The Mills College location was open for early voting on Oct. 31 through the Nov. 3 election day. The group alleges the registered voters successfully accessed the touch-screen device and completed their ballots. The device does not electronically send the voter’s ballot to a centralized system. Instead, a printed paper ballot is created and added to the batch of ballots to be later counted by the county registrar’s office.

“However, due to inadequate training and inaccurate information they repeatedly received from your office, Mills College poll workers incorrectly told voters who cast their ballots using [Ballot Marking Devices] (BMDs) between Saturday and about mid-day Tuesday that the printouts from the machine were ‘receipts’ that the voters should take with them, rather than official ballots that they should deposit in the ballot box,” the group wrote.

The group alleges the confusion over printed ballots created by touch-screen devices extended from poll workers to “captains” who oversee operations of the polling location.

Tim Dupuis, the Alameda County registrar, said his office identified 140 instances at the Mills College polling location in which voters mistakenly received their printed ballots as receipts. An effort was made to contact those voters and procure the ballots, which have a unique watermark, Dupuis said. At this time, 22 of those ballots have been retrieved, he added.

“All poll workers should have been aware that the touchscreen machines printed out a ballot for deposit onsite, not as a receipts,” Dupuis said. “The [Registrar of Voters] cannot account for how this occurred given the training and resources available to poll workers. The problem is not systemic. No information indicates this anomaly arose at any other vote center.”

In addition, the county registrar’s omission of ranked-choice tabulations on its official website for Oakland, Berkeley, and San Leandro city council races is also a concern, the group said.

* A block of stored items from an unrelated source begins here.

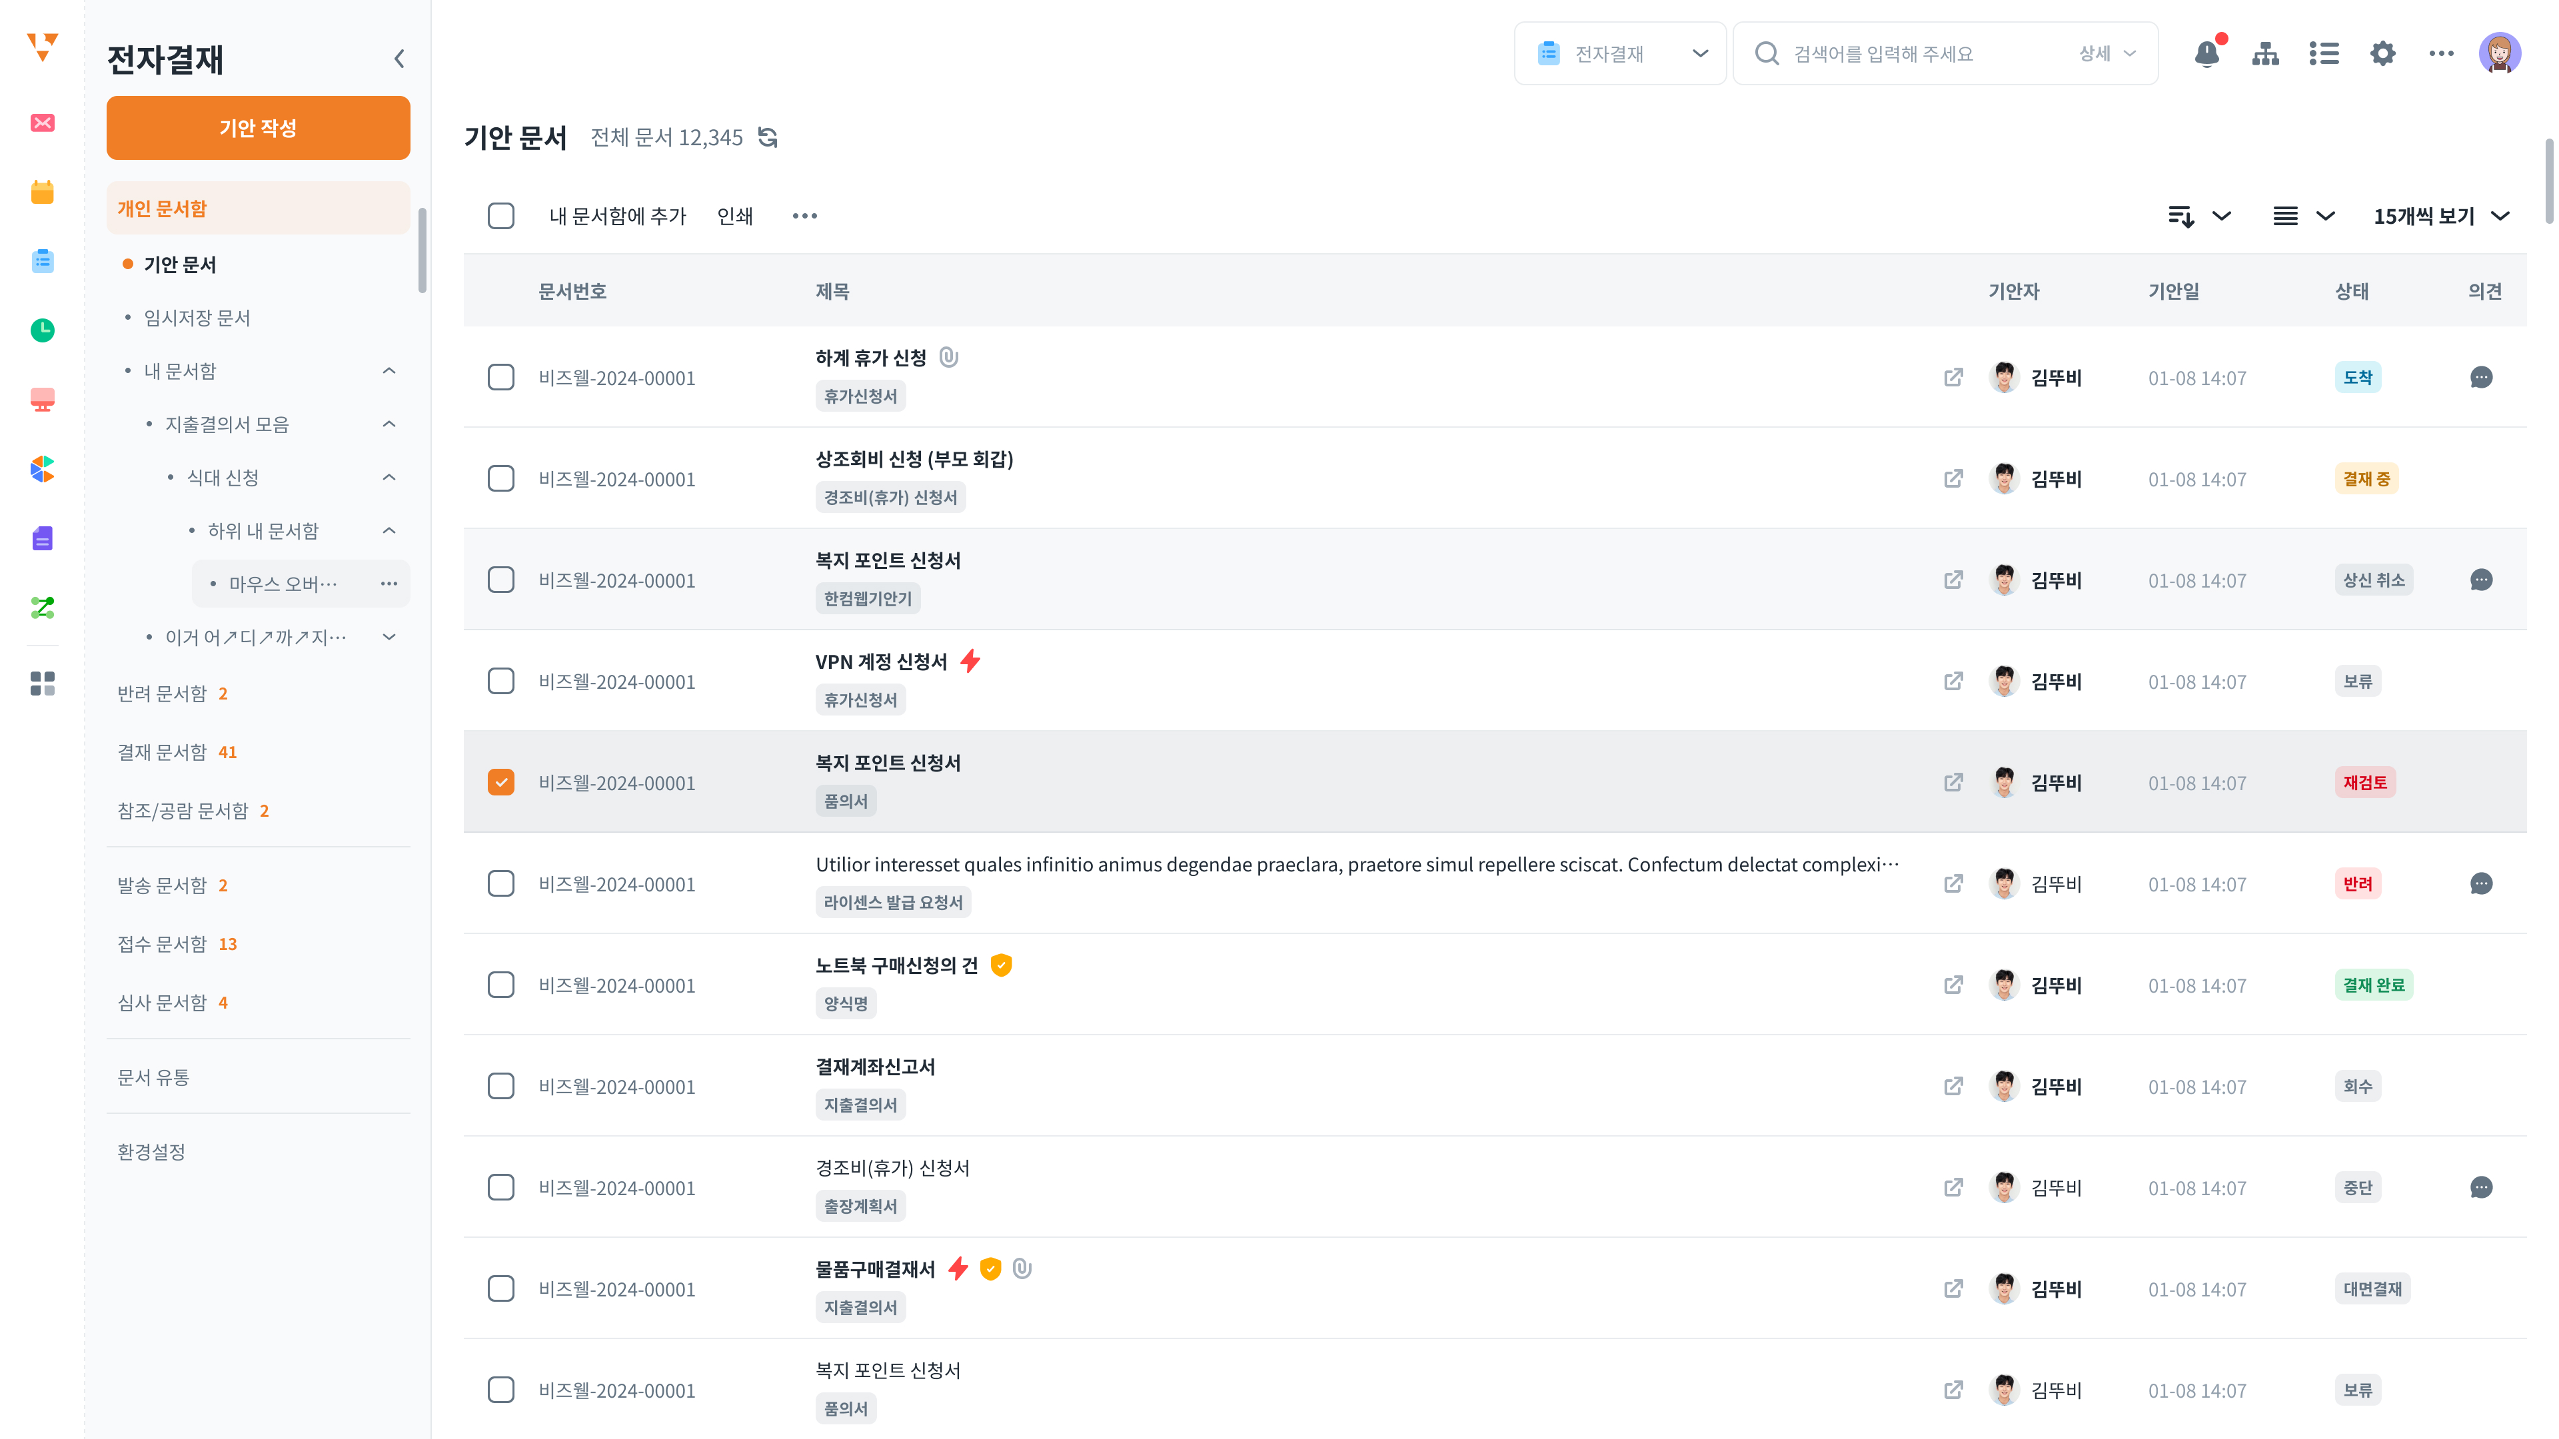Screen dimensions: 2559x1439
Task: Uncheck the selected 복지 포인트 신청서 row
Action: (501, 783)
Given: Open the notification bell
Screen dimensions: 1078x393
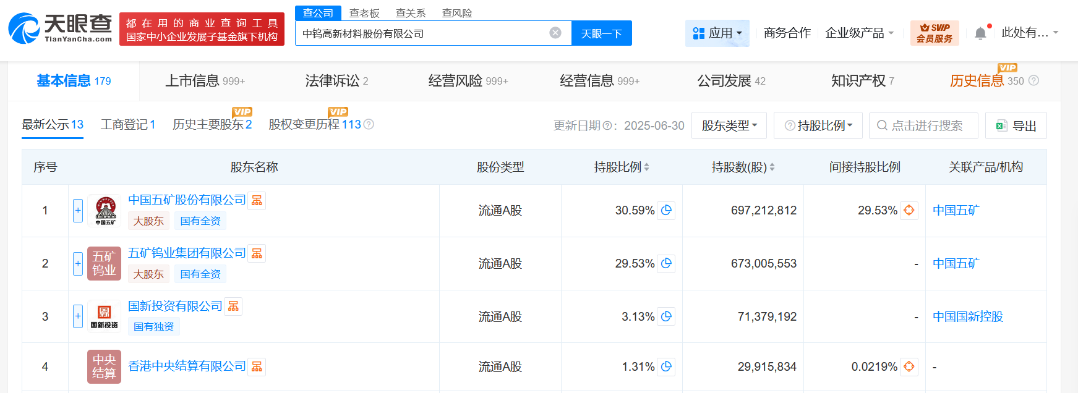Looking at the screenshot, I should coord(980,33).
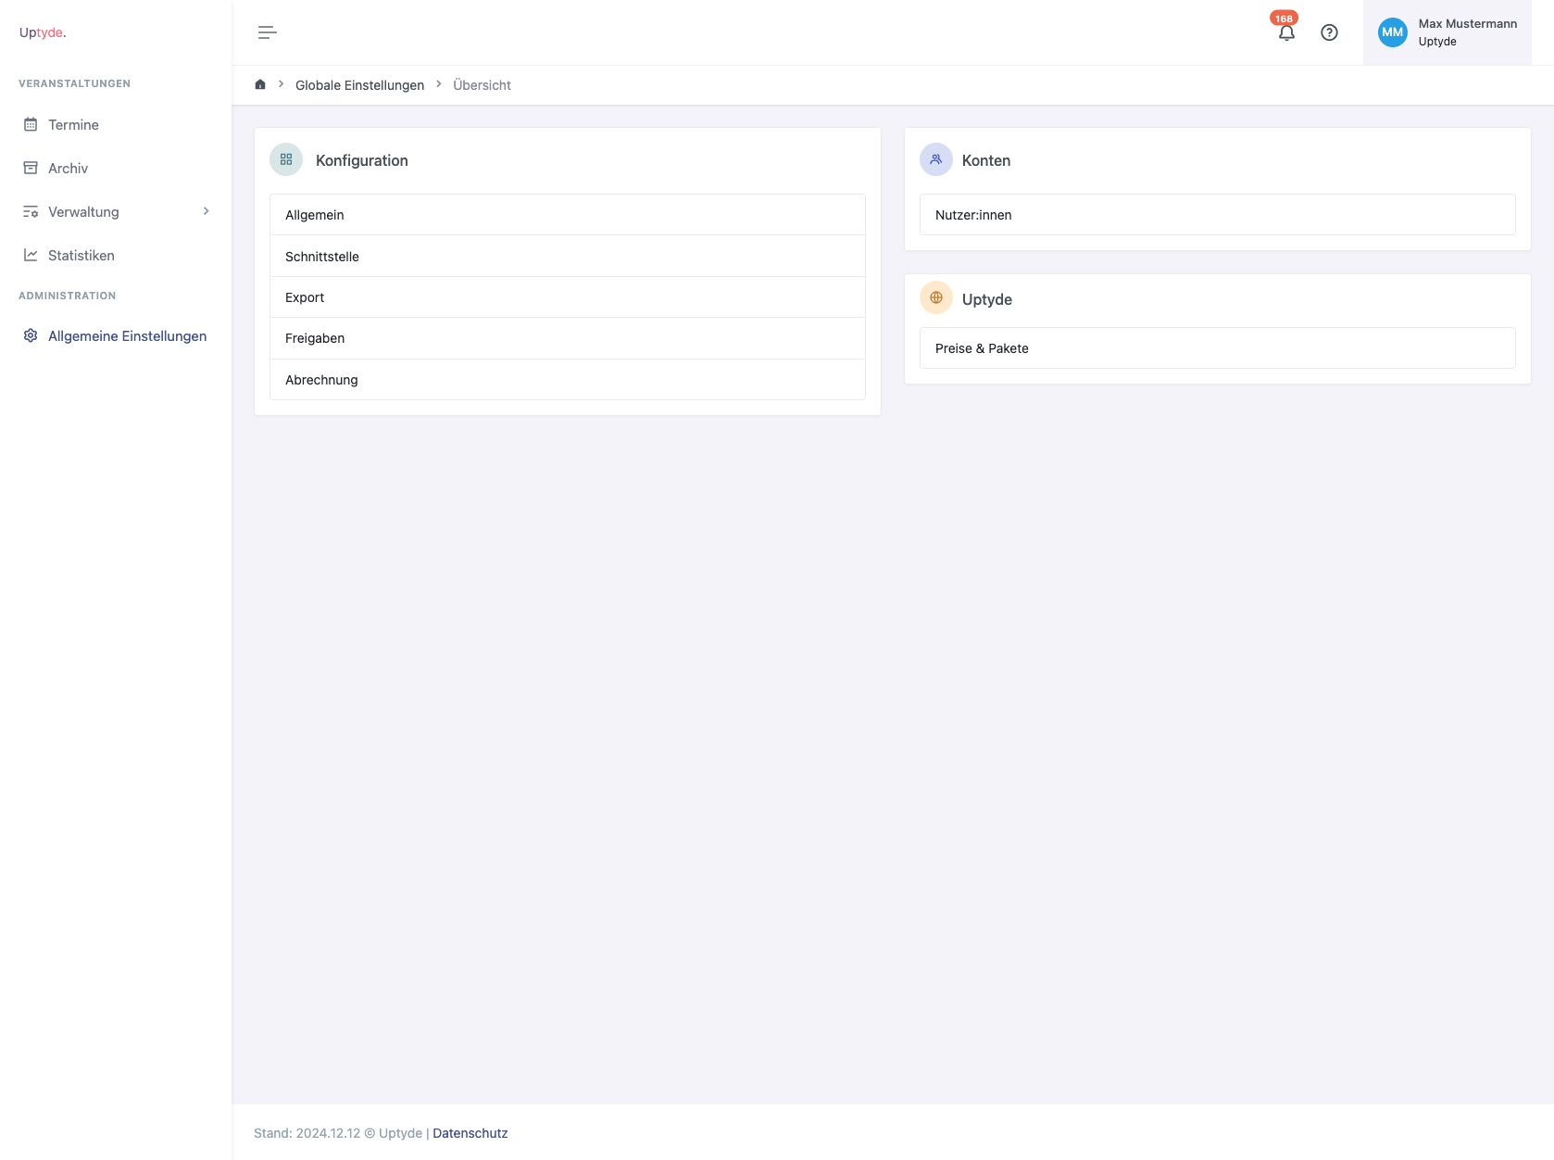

The county registrar did not include a detailed breakdown of how each ranked-choice votes were eventually allocated. The system asks voters to select their top three choices for mayoral and city council races in the three cities. On the occasion the first-place vote-getter does not exceed 50 percent of the vote, second-place, and if needed, third-place votes are allocated until one candidate reaches a simple majority.

None of the ranked-choice voting races in Alameda County last week were not particularly close. Several produced winners without the additional allocation of votes. But the lack of transparency is troubling, the group wrote. “In effect, the public does not have complete and accurate information about how Alameda County voters voted in RCV jurisdictions.”

In past elections, the county registrar’s office has included links on its website that display a matrix of how ranked-choice votes were allocated to each candidate. This election, the results for ranked-choice voting races directed the public to contact the registrar’s office for the complete results.